James Salter

Traducción de Jaime Zulaika. Salamandra. Barcelona, 2013. 384 páginas, 19 €

El fatalismo que se aprecia en las primeras novelas de James Salter (Nueva York, 1925), ambientadas en sus experiencias como piloto de combate en la guerra de Corea, se reproduce en Años luz, una novela que recrea la decadencia de un matrimonio norteamericano, cuya vida transcurre plácidamente en una casa de campo situada a las afueras de Nueva York. La casa no es una simple vivienda, sino la encarnación de una utopía. Situada a orillas del río Hudson, es una espaciosa mansión victoriana inundada por la luz del este. Está rodeada por otras casas similares y por árboles altos y frondosos. Los pájaros y las gaviotas sobrevuelan un paisaje que reproduce las telas intimistas de la pintura holandesa y las fantasías oníricas de Turner y Gainsborough.



En ese mundo idílico, viven Viri, un joven arquitecto judío, y su esposa Nedra, una mujer esbelta, elegante, desinhibida y con la belleza de una modelo de Christian Dior. Son los padres de Franca y Danny, dos niñas que identifican su infancia con el paraíso, pues su rutina no discurre entre rascacielos, sino en compañía de animales domésticos: un perro, un conejo, un poni, una tortuga. Sin embargo, ese paraíso es un espejismo. Lo deforme y lo injusto también anidan en el Edén. La hija de unos vecinos sufre la amputación de una pierna y, meses más tarde, muere de una infección. La existencia es un corto vuelo que esconde "una aterradora insignificancia". Viri y Nedra parecen la pareja perfecta, pero ni siquiera se tocan los pies en la cama. Ambos mantienen relaciones extraconyugales e intentan no pensar demasiado en su matrimonio.



James Salter nos deslumbra desde las primeras páginas con su prosa: poética, profunda, rebosante de metáforas y hallazgos verbales. El estilo no estrangula el relato, que discurre con enorme fluidez gracias a los diálogos chispeantes y las oportunas elipsis. Viri y Nedra confunden la dicha con el orden y la serenidad, pero no tardan en descubrir que la vida no se abastece de interpretaciones, sino de pasión y energía. La felicidad no es una acuarela armoniosa. Cada elección implica la demolición de otras alternativas. Es imposible corregir esa paradoja. Conviene ser irreflexivo, ciego y resuelto, como la tortuga que se pasea por el jardín de su casa. No se puede apaciguar la pasión con convencionalismos sociales.

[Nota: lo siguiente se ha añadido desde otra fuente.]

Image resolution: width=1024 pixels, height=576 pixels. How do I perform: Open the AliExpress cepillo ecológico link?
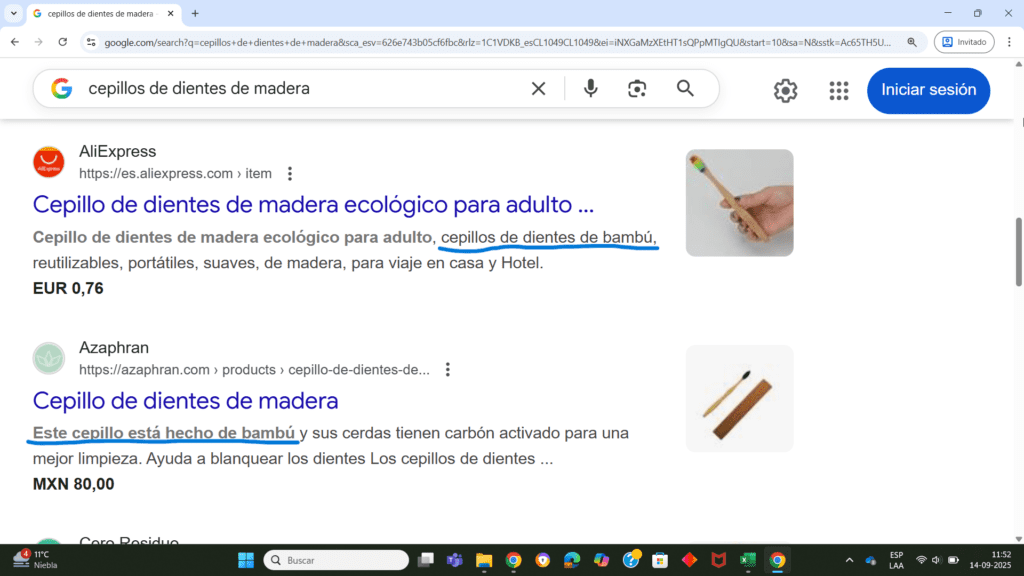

Nedra le confiesa a Jivan, uno de sus amantes, que siente una "terrible dependencia de los otros", una irrefrenable "necesidad de amar". No es un impulso emocional, sino algo físico e incontrolable, que sólo se aplaca con la humillación y el dolor. "Cuando me haces eso", admite Nedra, refiriéndose al sexo anal, "tengo la sensación de que me voy tan lejos que no podré volver". James Salter nos describe el sexo como una experiencia de comunión y reciprocidad, sino como una enajenación, donde el placer se parece a los espasmos involuntarios de una rana asfixiada por una serpiente o la crispación de un puño.



El adulterio de Viri con Kaya no es menos humillante. Se comporta como un adolescente atolondrado y cuando Nedra le pide el divorcio, lejos de hervir de ira, siente que su cuerpo se ha convertido en un cadáver lavado con las frías aguas del río Hudson. Franca hereda el carácter de su madre y Danny el de su padre. Su débil autoestima provoca que cambie su nombre. Prefiere ser Karen y no la niña que creció en un hogar mecido por una dicha ficticia. El tiempo no es indulgente con los que deja atrás. Al final de su vida, Nedra piensa que el único amor verdadero es el filial, pero en sus entrañas aún palpita el deseo. Se mira en el espejo y lamenta que su carne ya no encienda pasiones insensatas y destructivas. Su fortaleza interior le permite sobrellevar esa pérdida con aparente indiferencia. No se arrepiente de nada y no se deja seducir por la nostalgia de una utopía malograda. Viri es más débil. Ya anciano, no puede evitar regresar a la vieja casa con vistas al río para merodear por sus alrededores. El paisaje se ha transformadopor completo. Se han levantado apartamentos, hay una gasolinera y la tierra parece haber cambiado de color. Pese a todo, algo permanece.



Estupefacto, reconoce a la tortuga que compró a sus hijas, caminando lentamente entre las hojas. Se agacha y la recoge. Su cara, "impasible y juiciosa", sugiere que el ser humano nunca conocerá su paz interior, donde no hay espacio para dilemas morales ni dolorosas elecciones. Años luz es una novela hermosa, tierna y cruel, que muestra la impotencia de la razón para superar las contradicciones entre el deseo y el compromiso.